> [Your goal]
Transcribe exactly every line from the one containing "Where should I click to: Open" down to the final line of the listing below, including both, and leave out the rest.

Records to process: Begin

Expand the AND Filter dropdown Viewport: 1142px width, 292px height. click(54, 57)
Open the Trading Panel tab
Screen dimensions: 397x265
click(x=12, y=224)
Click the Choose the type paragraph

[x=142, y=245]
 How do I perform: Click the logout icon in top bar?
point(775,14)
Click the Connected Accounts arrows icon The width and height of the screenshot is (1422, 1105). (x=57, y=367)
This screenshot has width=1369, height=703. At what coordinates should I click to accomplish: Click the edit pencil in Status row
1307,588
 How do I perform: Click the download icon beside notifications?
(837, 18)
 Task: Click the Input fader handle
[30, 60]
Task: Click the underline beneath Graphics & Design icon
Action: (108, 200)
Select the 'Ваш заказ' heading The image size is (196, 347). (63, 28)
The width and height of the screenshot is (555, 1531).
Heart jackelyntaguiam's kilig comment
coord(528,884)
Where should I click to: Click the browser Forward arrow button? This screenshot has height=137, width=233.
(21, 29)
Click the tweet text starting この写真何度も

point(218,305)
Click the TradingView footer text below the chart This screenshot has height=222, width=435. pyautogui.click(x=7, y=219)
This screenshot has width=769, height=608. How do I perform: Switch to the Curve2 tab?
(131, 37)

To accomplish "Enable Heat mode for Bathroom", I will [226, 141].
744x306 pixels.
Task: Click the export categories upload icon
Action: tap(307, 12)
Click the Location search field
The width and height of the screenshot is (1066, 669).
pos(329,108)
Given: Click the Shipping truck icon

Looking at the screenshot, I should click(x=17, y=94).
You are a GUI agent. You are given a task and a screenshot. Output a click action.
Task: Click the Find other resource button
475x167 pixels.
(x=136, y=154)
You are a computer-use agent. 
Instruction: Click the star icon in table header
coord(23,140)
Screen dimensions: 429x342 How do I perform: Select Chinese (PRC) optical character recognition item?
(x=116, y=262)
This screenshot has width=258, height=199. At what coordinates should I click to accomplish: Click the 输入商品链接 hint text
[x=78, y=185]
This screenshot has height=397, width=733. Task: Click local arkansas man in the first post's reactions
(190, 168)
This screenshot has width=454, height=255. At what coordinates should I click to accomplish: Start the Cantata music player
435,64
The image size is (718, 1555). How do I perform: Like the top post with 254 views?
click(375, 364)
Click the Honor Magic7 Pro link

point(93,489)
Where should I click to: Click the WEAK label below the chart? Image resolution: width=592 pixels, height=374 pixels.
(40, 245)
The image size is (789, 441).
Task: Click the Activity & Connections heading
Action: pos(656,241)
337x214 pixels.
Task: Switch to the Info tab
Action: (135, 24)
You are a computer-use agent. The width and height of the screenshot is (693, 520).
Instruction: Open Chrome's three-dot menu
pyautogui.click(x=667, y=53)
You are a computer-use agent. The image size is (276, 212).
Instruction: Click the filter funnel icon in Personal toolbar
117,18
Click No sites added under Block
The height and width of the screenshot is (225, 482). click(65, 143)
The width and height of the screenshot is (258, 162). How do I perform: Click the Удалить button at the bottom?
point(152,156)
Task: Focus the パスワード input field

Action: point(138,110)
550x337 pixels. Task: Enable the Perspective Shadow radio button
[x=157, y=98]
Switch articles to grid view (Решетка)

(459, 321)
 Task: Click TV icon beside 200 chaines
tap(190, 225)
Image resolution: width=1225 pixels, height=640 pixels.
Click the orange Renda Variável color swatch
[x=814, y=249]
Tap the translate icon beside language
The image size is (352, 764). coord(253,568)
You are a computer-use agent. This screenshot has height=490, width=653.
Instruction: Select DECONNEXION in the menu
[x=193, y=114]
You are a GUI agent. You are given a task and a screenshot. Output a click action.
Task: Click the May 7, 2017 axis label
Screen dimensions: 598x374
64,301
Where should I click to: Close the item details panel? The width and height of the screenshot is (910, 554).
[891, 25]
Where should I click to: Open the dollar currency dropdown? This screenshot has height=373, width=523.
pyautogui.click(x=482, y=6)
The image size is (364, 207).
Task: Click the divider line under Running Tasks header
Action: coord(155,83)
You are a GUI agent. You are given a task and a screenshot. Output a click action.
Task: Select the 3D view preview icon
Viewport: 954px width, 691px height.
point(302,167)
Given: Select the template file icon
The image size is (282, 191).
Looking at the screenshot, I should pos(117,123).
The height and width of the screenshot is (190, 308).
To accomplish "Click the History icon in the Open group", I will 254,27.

Records to process: End

> [Response for this exercise]
Where should I click to: Open the dollar currency dropdown? This screenshot has height=373, width=523.
pyautogui.click(x=482, y=6)
The image size is (364, 207).
Task: Click the divider line under Running Tasks header
Action: coord(155,83)
You are a GUI agent. You are given a task and a screenshot. Output a click action.
Task: Select the 3D view preview icon
Viewport: 954px width, 691px height.
point(302,167)
Given: Select the template file icon
The image size is (282, 191).
Looking at the screenshot, I should pos(117,123).
The height and width of the screenshot is (190, 308).
To accomplish "Click the History icon in the Open group", I will 254,27.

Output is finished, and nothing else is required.